> What is being asked:
Please render the material as a Markdown table with the columns Row and Line, starting at the line containing "Click the PID column header" and ending at the end of the material. Skip blank lines and leave out the pictures.

> Working data:
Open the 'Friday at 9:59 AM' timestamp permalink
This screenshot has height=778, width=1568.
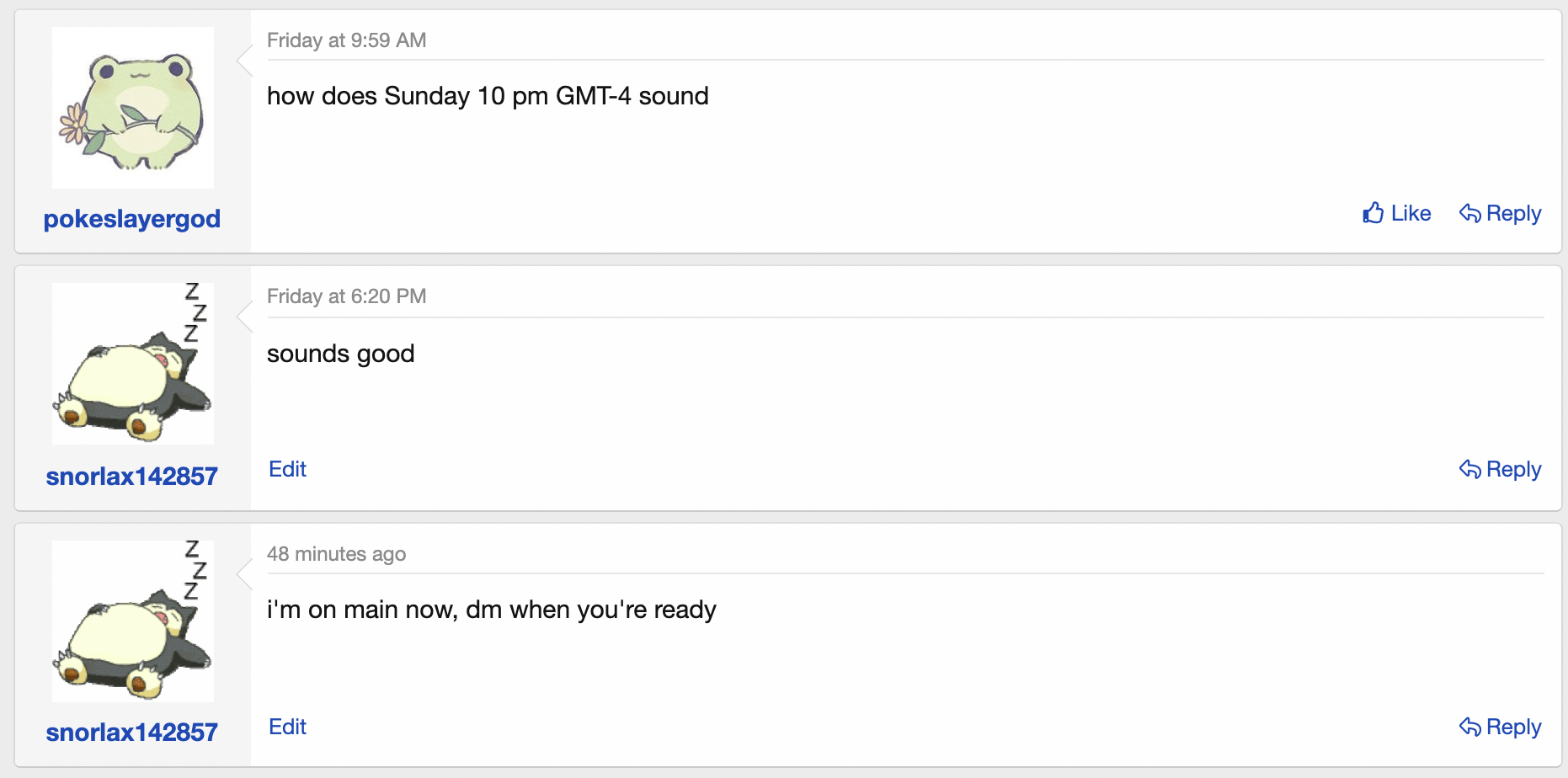coord(346,40)
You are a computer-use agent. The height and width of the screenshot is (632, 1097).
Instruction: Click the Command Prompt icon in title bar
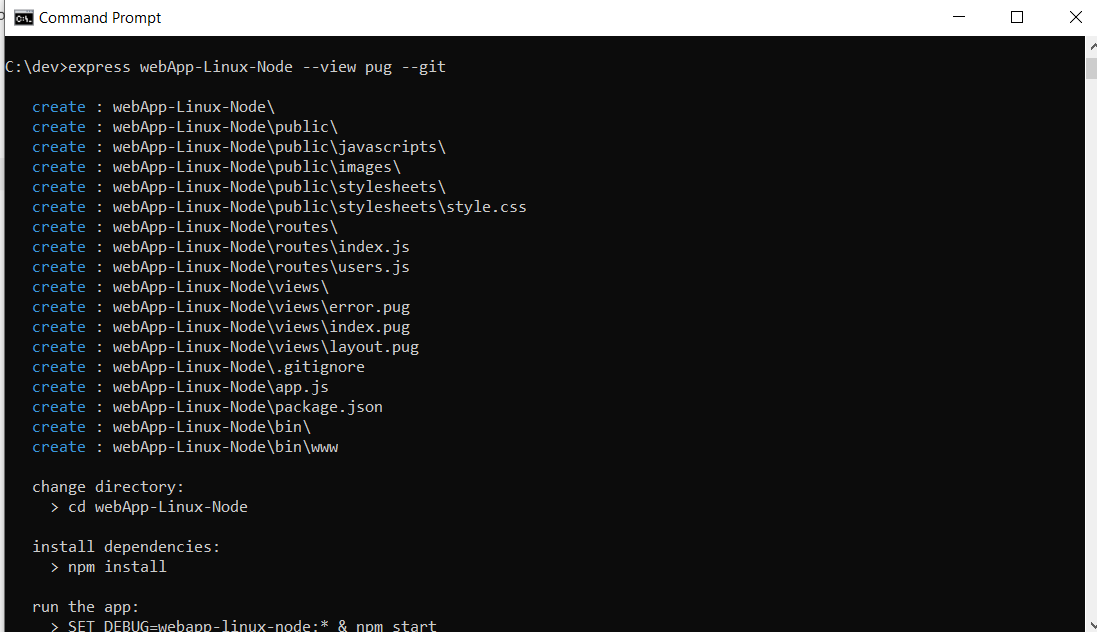click(x=22, y=17)
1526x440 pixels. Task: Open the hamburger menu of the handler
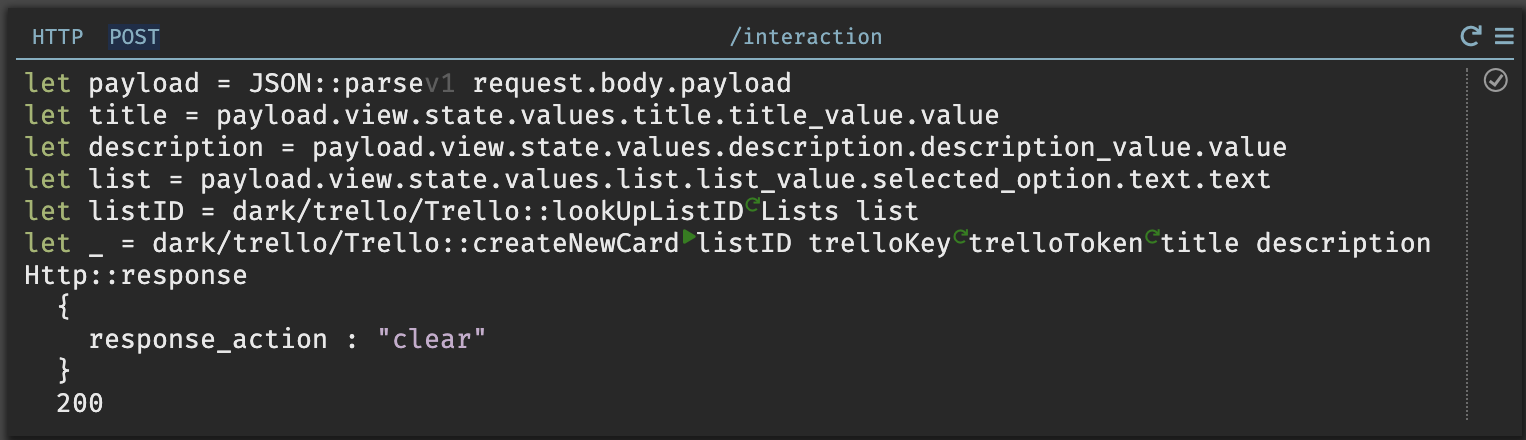pyautogui.click(x=1503, y=37)

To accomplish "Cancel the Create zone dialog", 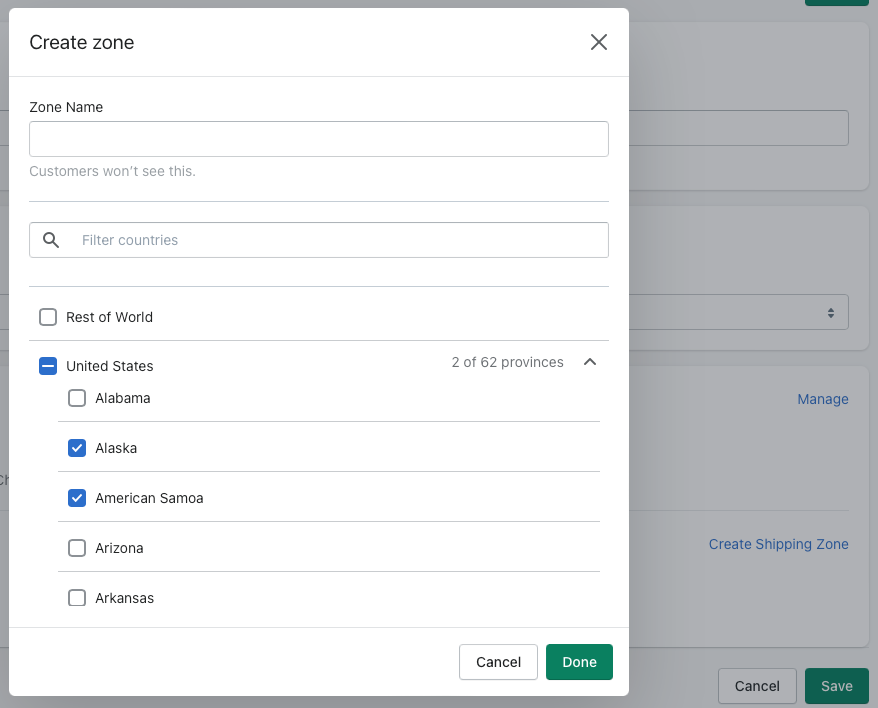I will click(x=498, y=662).
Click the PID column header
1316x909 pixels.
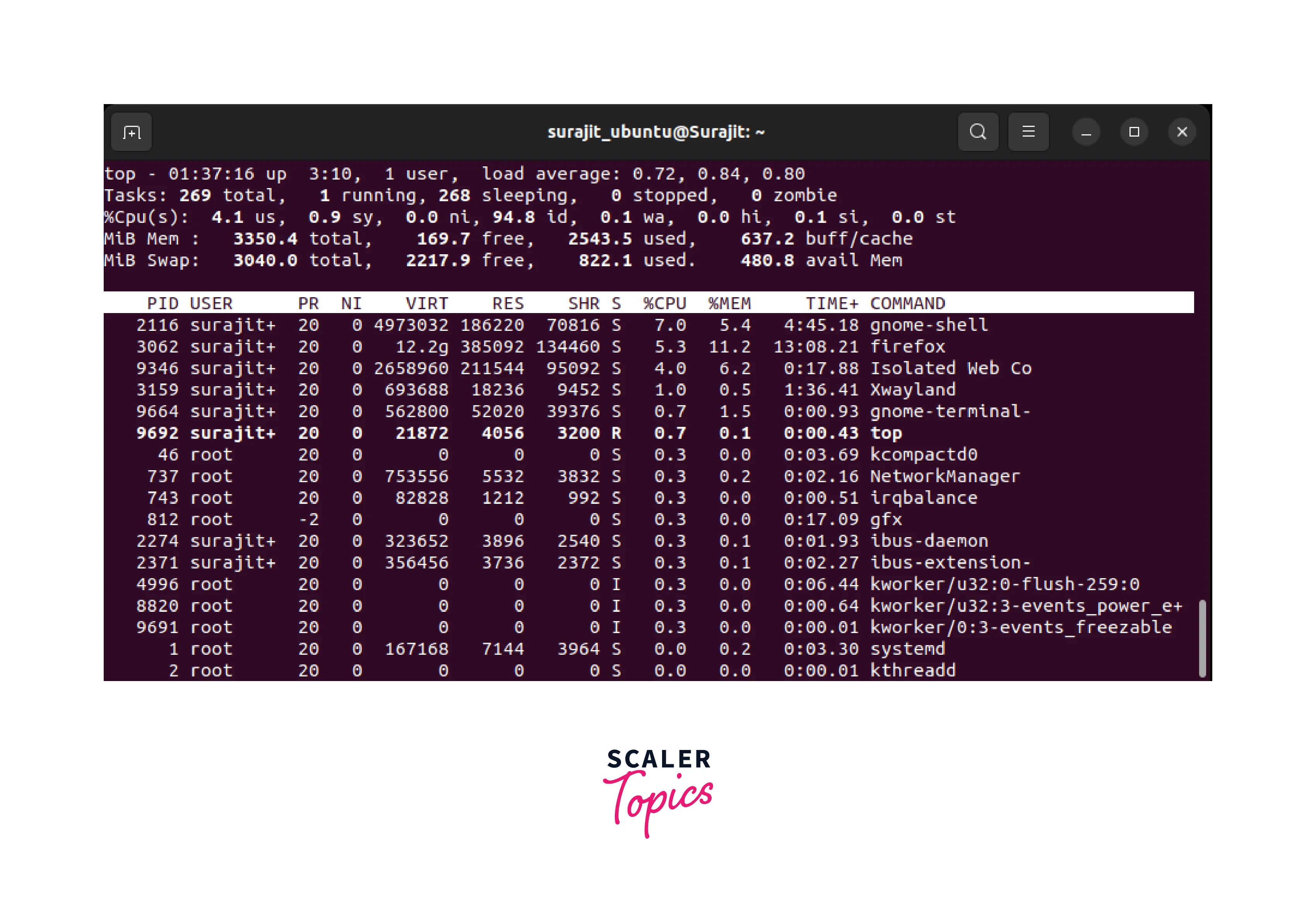(x=162, y=303)
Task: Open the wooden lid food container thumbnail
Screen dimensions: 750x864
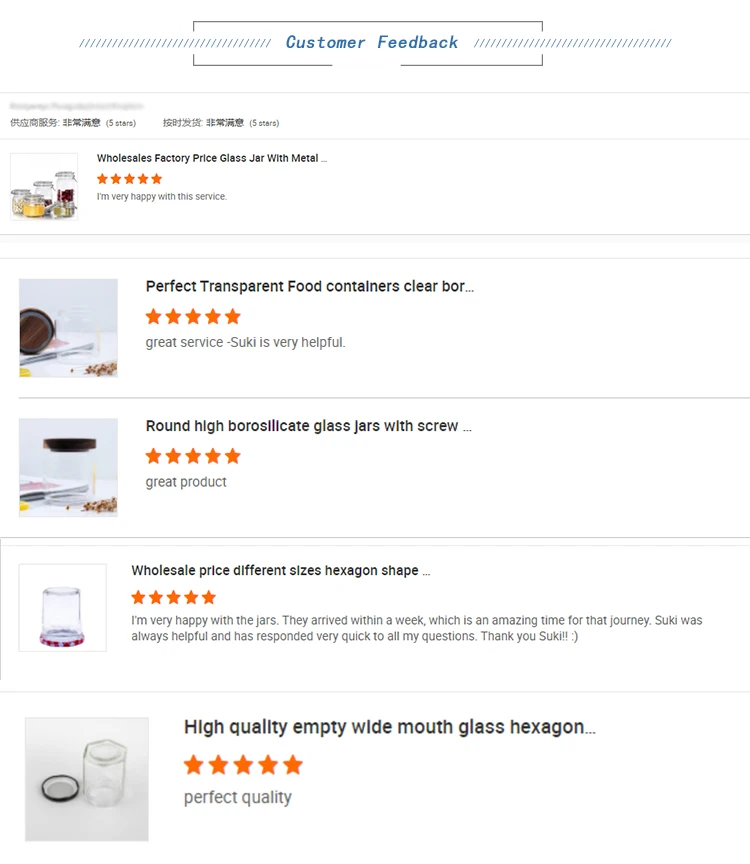Action: coord(68,328)
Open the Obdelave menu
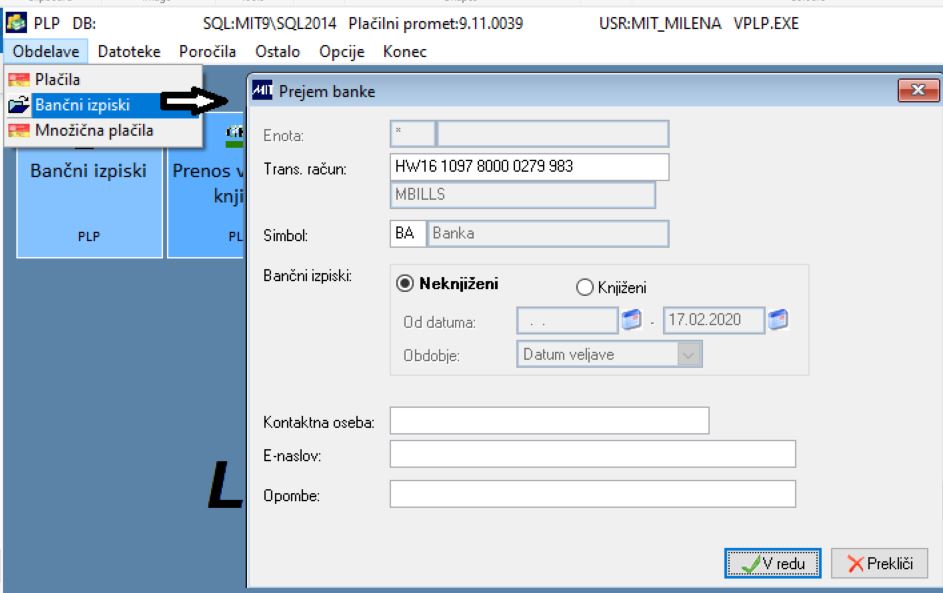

> Answer to this task:
| Row | Line |
|---|---|
| 1 | Click the PID column header |
| 2 | 1316x909 pixels. |
| 3 | (x=162, y=303) |
| 4 | Task: Open the wooden lid food container thumbnail |
| 5 | Screen dimensions: 750x864 |
| 6 | Action: coord(68,328) |
| 7 | Open the Obdelave menu |